Ce qui lui est reproché

Selon les informations disponibles pour l’instant, les accusations portent sur des comportements inappropriés envers des femmes adultes : contacts physiques « inappropriés », « embrassades particulièrement intenses et prolongées » et, dans un cas, « une tentative de rapprochement physique » pour embrasser la plaignante. C’est ce qui figure dans la plainte écrite adressée à la nonciature apostolique de Rabat que l’AFP affirme avoir examinée, ainsi que dans le témoignage d’une femme retraitée liée à l’Église. Au moins trois autres femmes affirmeraient avoir vécu des épisodes similaires.

Il n’apparaît pas, pour l’instant et selon ce qui a été publié, que les plaintes concernent des mineurs ni des séminaristes ou des clercs placés sous son autorité. Il s’agit de plaintes de femmes adultes pour des comportements qu’elles qualifient d’agression et que le cardinal nie : « Je n’ai commis aucune violence, agression ou harcèlement sexuel », a-t-il déclaré.

Dans certains cas, une relation asymétrique de pouvoir ou de dépendance pourrait toutefois exister entre l’archevêque et les plaignantes, des femmes liées à l’Église locale. Cet élément — l’éventuel abus d’autorité — est celui qui détermine si des comportements envers des adultes peuvent relever du motu proprio Vos estis lux mundi. Il appartiendra à l’enquête d’établir si cet élément était ou non présent.

Un cardinal ne peut être enquêté que par Rome

Étant membre du Collège cardinalice, l’enquête préalable ne relève pas d’une instance locale mais du Saint-Siège. Le cardinal López Romero le confirme lui-même dans son communiqué : « Je suis accusé de comportements inappropriés envers des femmes adultes. Cette situation a conduit l’Église à ouvrir une enquête préliminaire. Cette enquête est en cours et entre les mains des instances romaines de l’Église, avec lesquelles je coopère. »

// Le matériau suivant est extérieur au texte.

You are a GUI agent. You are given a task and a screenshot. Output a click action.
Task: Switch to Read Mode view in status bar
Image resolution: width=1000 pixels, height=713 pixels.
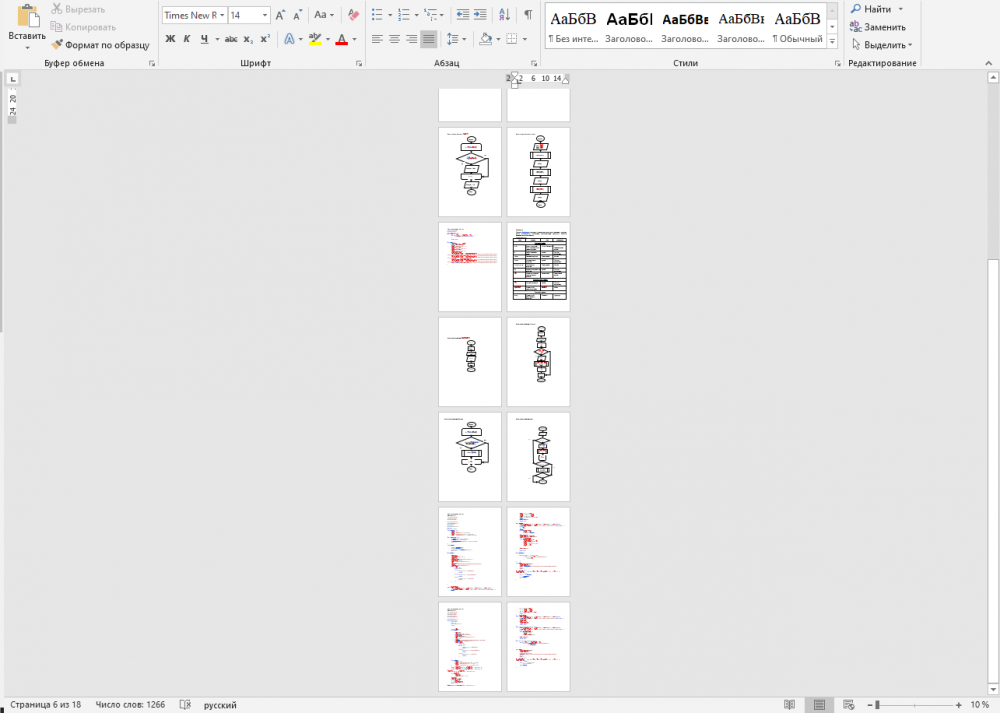790,705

Vos estis lux mundi prévoit que l’enquête préalable doit être conclue dans un délai de quatre-vingt-dix jours, prorogeable si les circonstances l’exigent, et permet d’imposer des mesures conservatoires à la personne mise en cause. Il n’apparaît pas que Rome en ait imposé : c’est le cardinal lui-même qui a fait un pas en arrière de sa propre initiative. « Pendant cette période d’enquête, afin de ne pas l’entraver, je ne présiderai aucune célébration publique et je n’interviendrai dans aucune activité pastorale », annonce-t-il, renvoyant les questions pastorales au vicaire général pendant l’été et les éventuelles plaintes au Service de prévention des abus du diocèse.

« Je suis pleinement conscient des difficultés que cela provoque et des interrogations légitimes que cela pourrait susciter chez tous », reconnaît le cardinal, qui demande de prier « pour les personnes qui souffrent de cette situation » et pour lui-même.

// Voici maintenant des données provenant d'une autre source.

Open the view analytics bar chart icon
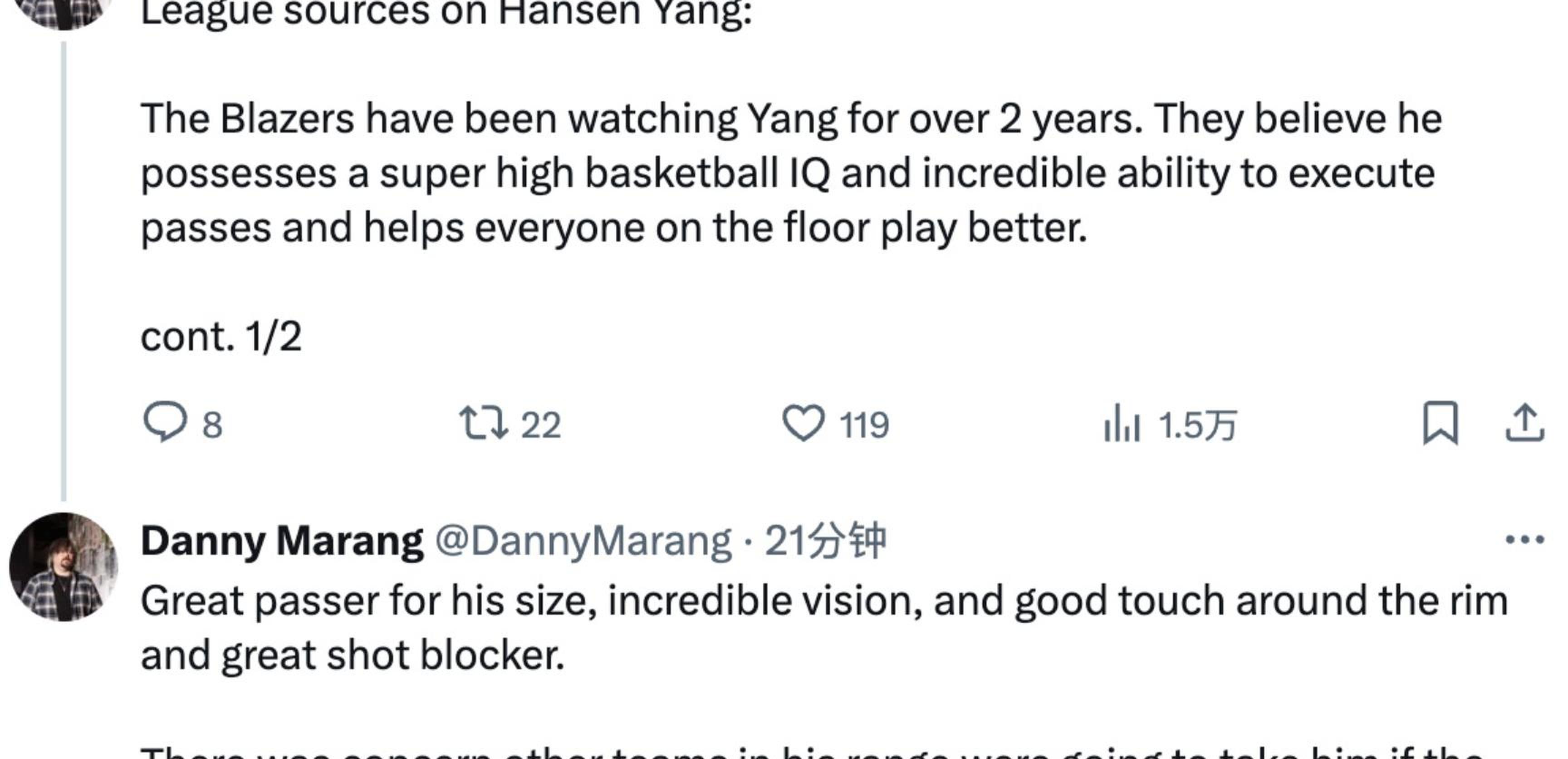The width and height of the screenshot is (1568, 759). (1121, 424)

Un cardinal de l’aile progressiste, à l’apogée de sa visibilité

López Romero, âgé de 74 ans, est l’un des cardinaux les plus identifiés à la ligne du pontificat de François, qui l’a nommé archevêque de Rabat en 2017 et l’a créé cardinal en 2019. Salésien né à Vélez-Rubio (Almería) et élevé à Badalona, après de longues années de mission au Paraguay et en Bolivie, il a fait du dialogue islamo-chrétien et de la cause migratoire les axes de son discours public. Interrogé en mars sur sa position idéologique, il a répondu avec son habituelle désinvolture : « L’extrême gauche me paraît encore très à droite. »

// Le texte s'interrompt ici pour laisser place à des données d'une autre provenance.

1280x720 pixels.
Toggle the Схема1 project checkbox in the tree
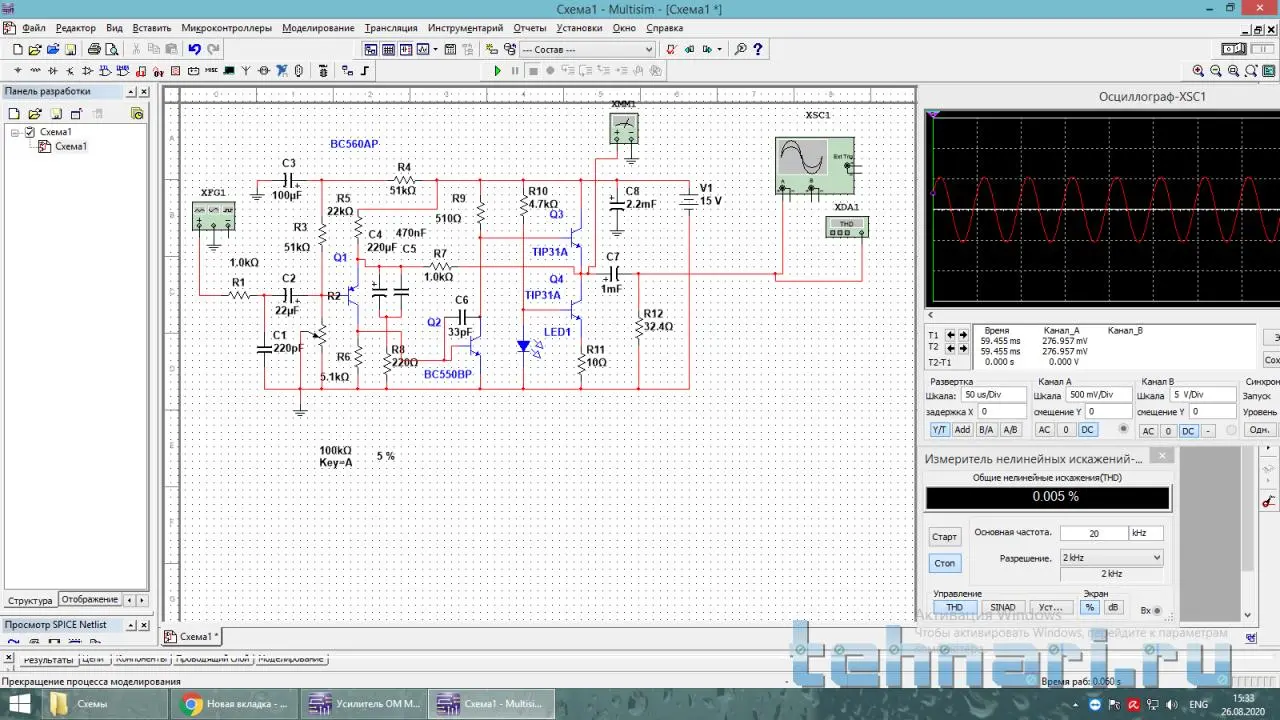[x=30, y=132]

Les plaintes surviennent au moment de sa plus grande visibilité ecclésiale : il a été très actif lors du conclave qui a élu Léon XIV, a été intégré par le nouveau Pontife au Dicastère pour les Instituts de vie consacrée, a participé au récent consistoire et a accompagné le Pape lors de sa visite en Espagne, où il a qualifié la politique migratoire européenne de « mesquine, égoïste et myope ».

L’enquête romaine devra désormais déterminer la portée des faits dénoncés. Le cardinal bénéficie de la présomption d’innocence ; les plaignantes ont le droit de voir leurs témoignages examinés avec rigueur.